The Argonaut Building, renamed in 2009 the A. Alfred Taubman Center for Design Education (originally the Argonaut, or General Motors Research Laboratory), is a large office building located at 485 West Milwaukee Avenue in the New Center area of Detroit, Michigan, across the street from Cadillac Place GM's former corporate headquarter office. It was listed on the National Register of Historic Places in 2005.

==Description==
The building was constructed in two phases between 1928 and 1936, with the finished structure forming an L shape. The high-rise is eleven floors tall, with an additional basement level. The height to the main roof is 42.7 meters (140 feet), and 56.3 metres (180 feet) to the top of the elevator tower. The 275-unit structure is an Art Deco building, and uses primarily red-brown brick and limestone in its materials.

The building is fifteen bays wide along Milwaukee, and eight bays wide along Second. Building corners have wide brick piers, with narrower windows separating the bays along the facade. The windows in each bay are slightly recessed, containing double-hung windows, with ornamental cast iron spandrel panels on the top two floors. Window on the eleventh and ninth floors have rounded tops. Two entry doors are placed along the main (Milwaukee) facade, one in each of the building phases.

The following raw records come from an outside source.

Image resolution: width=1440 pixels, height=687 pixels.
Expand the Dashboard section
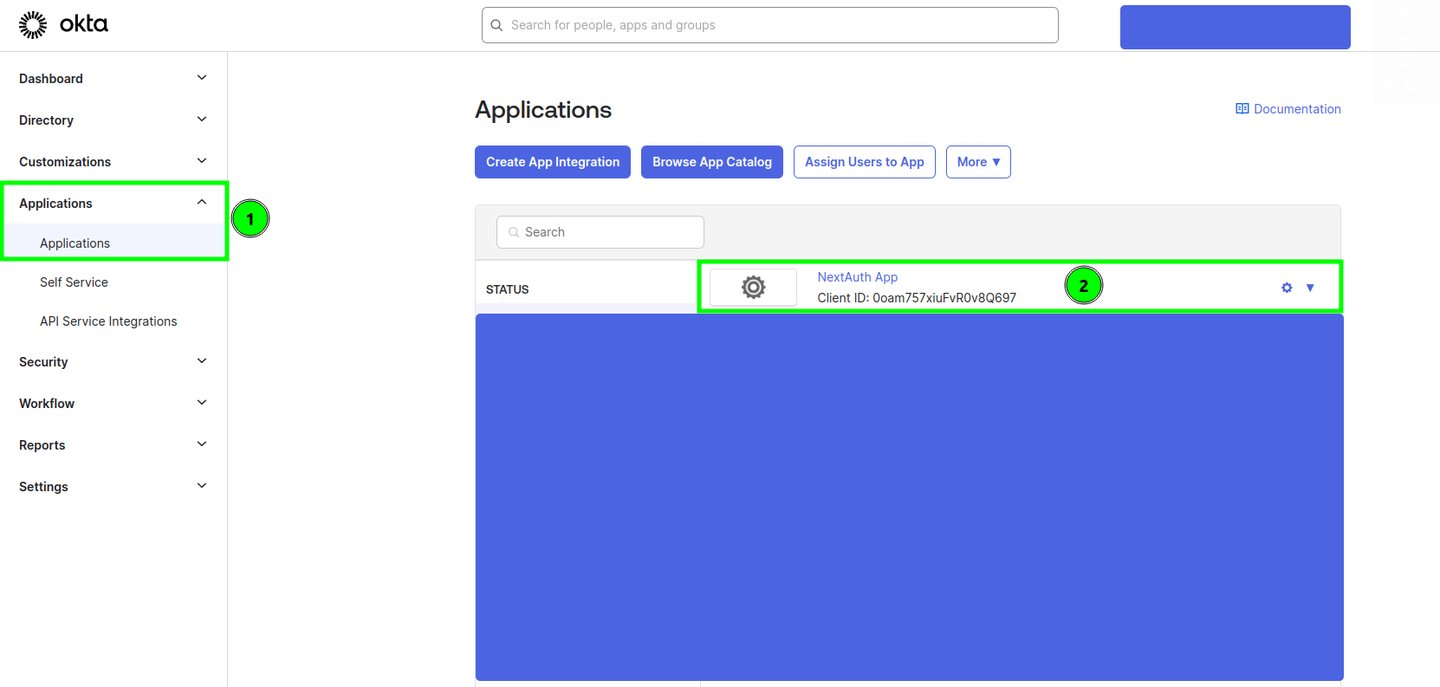click(x=201, y=77)
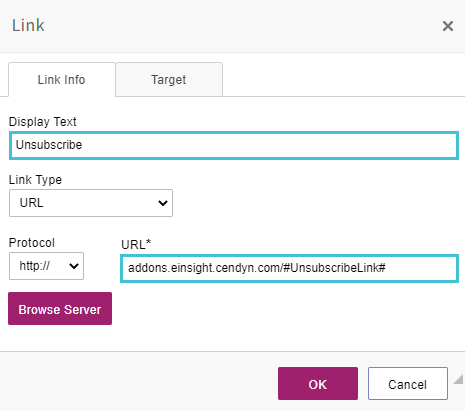The image size is (465, 411).
Task: Open the Link Type URL dropdown
Action: (x=91, y=203)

==History and renovations==
In 1927, General Motors' real estate division, Argonaut Realty Corporation, commissioned Albert Kahn to design a research laboratory for the company. The building was constructed across Milwaukee from the General Motors Headquarters (now Cadillac Place), and intended for use by General Motors' internal research staff. In 1936, an addition was constructed, providing an entrance on Milwaukee. Significant developments undertaken in the building include the design of the Hydramatic transmission and Harley Earl's vehicle designs from the Art and Color Section.

The building was used for GM's research staff until the General Motors Technical Center was constructed in 1956. At that time, Argonaut Realty moved into the building. When GM moved its headquarters to the Renaissance Center in the early 2000s, Argonaut moved out of the building, and it stood vacant for a few years.

In 2007, General Motors donated it to the College for Creative Studies. It is in use as both a charter high school for art-centric children, as well as CCS's planned graduate program. On top of these uses, CCS moved all of their Design based Undergraduate programs to this location, providing the space for a larger student body, and subsequently larger program. In addition, the building houses approximately 300 in student housing. It is also a school; Henry Ford Academy: School for Creative Studies, having the sixth through twelfth grade. The $145 million renovation was completed in fall 2009. In 2012, Shinola renovated the fifth floor and turned it into their corporate office as well as a watch factory and bicycle workshop.